What you need to do:
Find the word "computer" in the material below and gather every line that contains it.

Source information:
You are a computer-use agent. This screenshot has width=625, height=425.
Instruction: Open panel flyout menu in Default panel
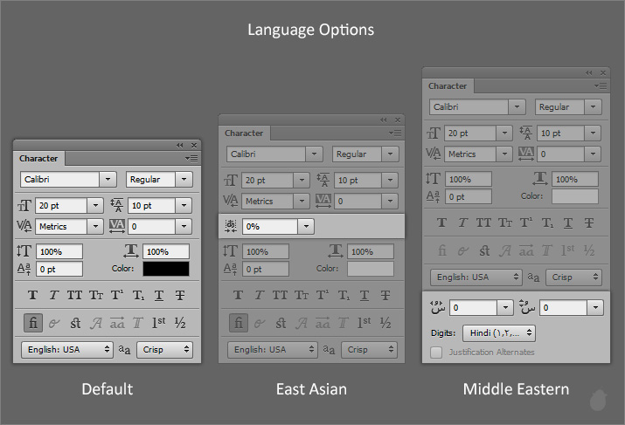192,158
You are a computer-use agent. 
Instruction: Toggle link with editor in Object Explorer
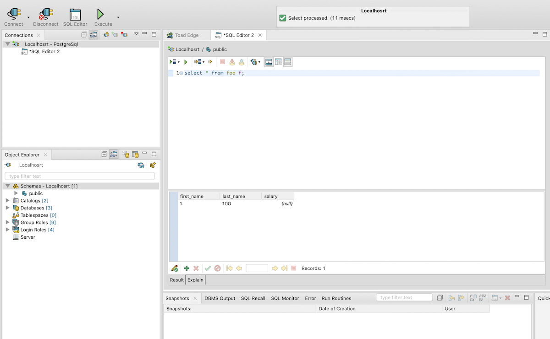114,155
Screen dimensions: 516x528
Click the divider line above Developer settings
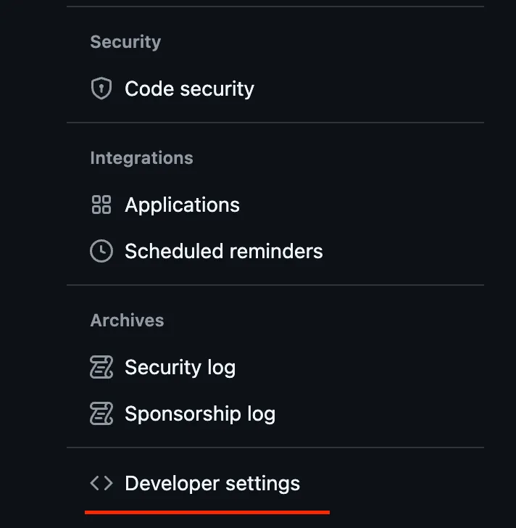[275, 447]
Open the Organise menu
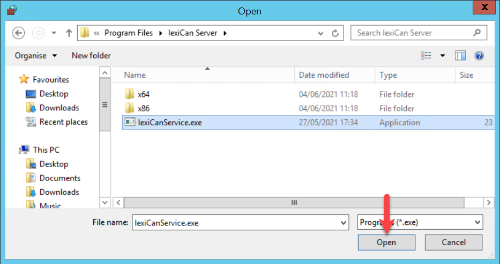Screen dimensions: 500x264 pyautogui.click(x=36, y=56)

---

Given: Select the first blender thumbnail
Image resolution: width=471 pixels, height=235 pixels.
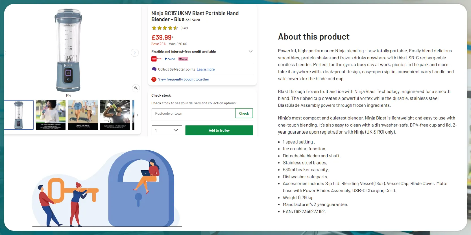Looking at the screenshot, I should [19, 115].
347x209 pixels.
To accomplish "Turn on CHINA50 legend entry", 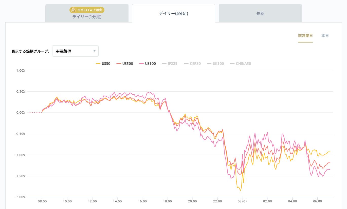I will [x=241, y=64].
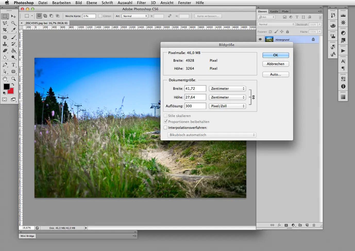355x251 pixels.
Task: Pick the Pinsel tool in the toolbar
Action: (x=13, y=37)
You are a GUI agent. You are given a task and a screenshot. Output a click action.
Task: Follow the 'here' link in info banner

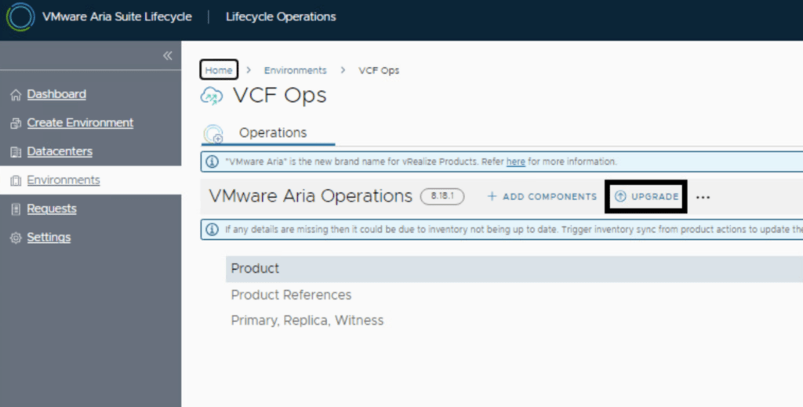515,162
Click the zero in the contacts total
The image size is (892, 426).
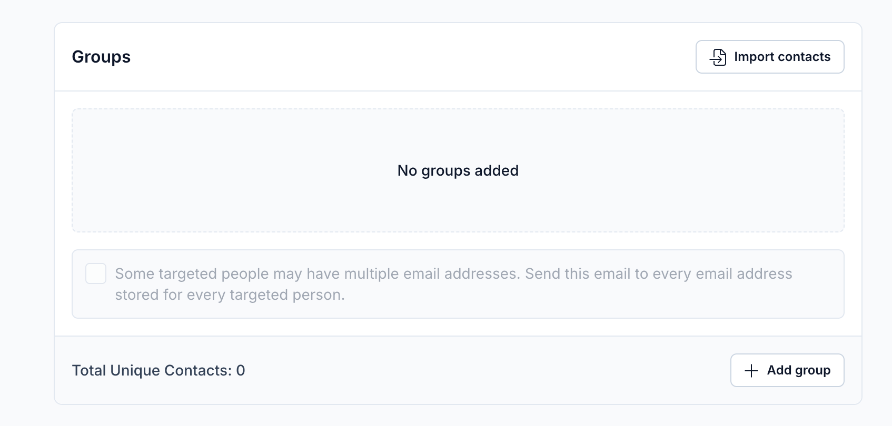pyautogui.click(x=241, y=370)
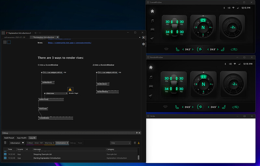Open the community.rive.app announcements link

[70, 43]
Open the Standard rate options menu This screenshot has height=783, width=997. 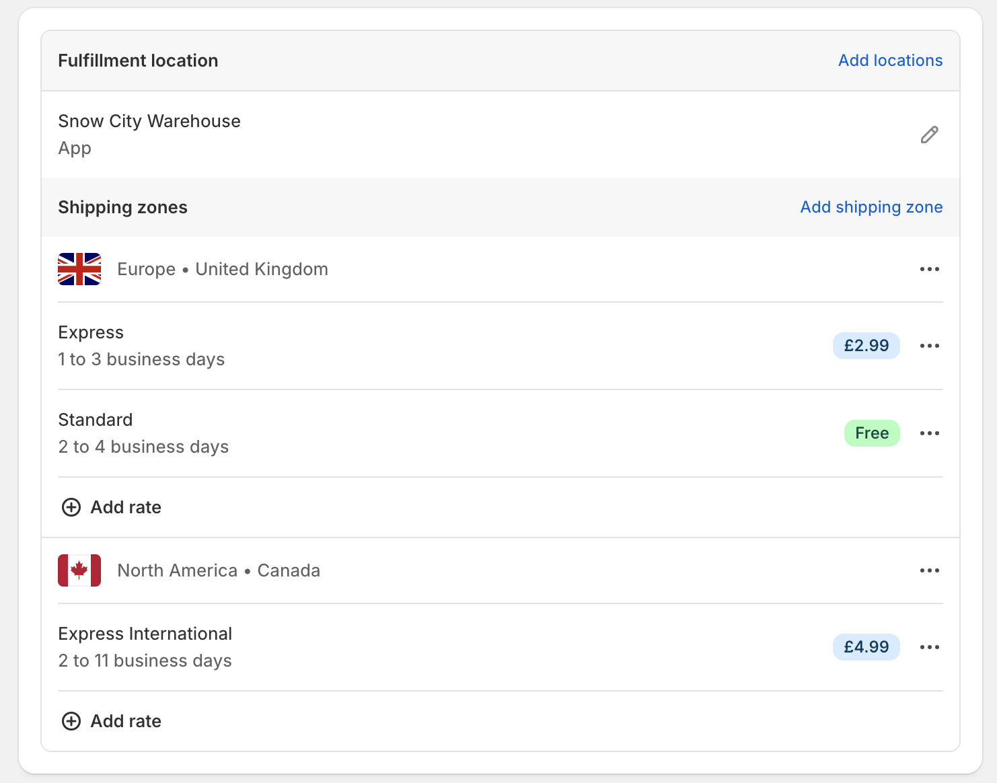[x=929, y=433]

* * *

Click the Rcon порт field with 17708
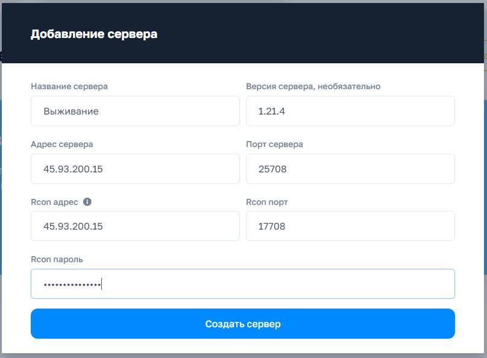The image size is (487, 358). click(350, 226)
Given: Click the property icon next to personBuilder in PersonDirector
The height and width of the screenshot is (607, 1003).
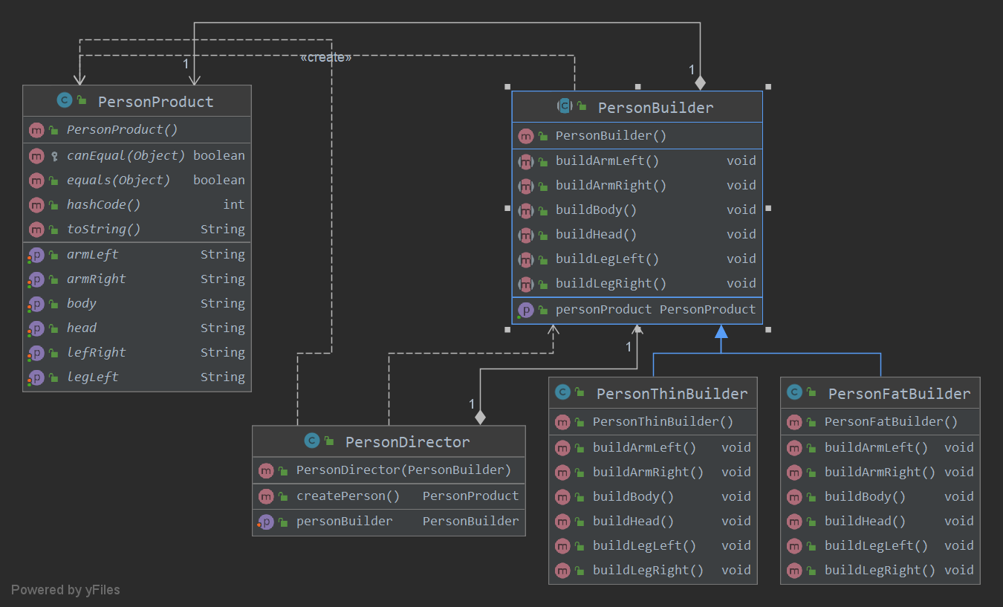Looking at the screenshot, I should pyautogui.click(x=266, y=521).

Result for this task:
You are a computer-use agent. This screenshot has width=625, height=425.
You are a computer-use agent. 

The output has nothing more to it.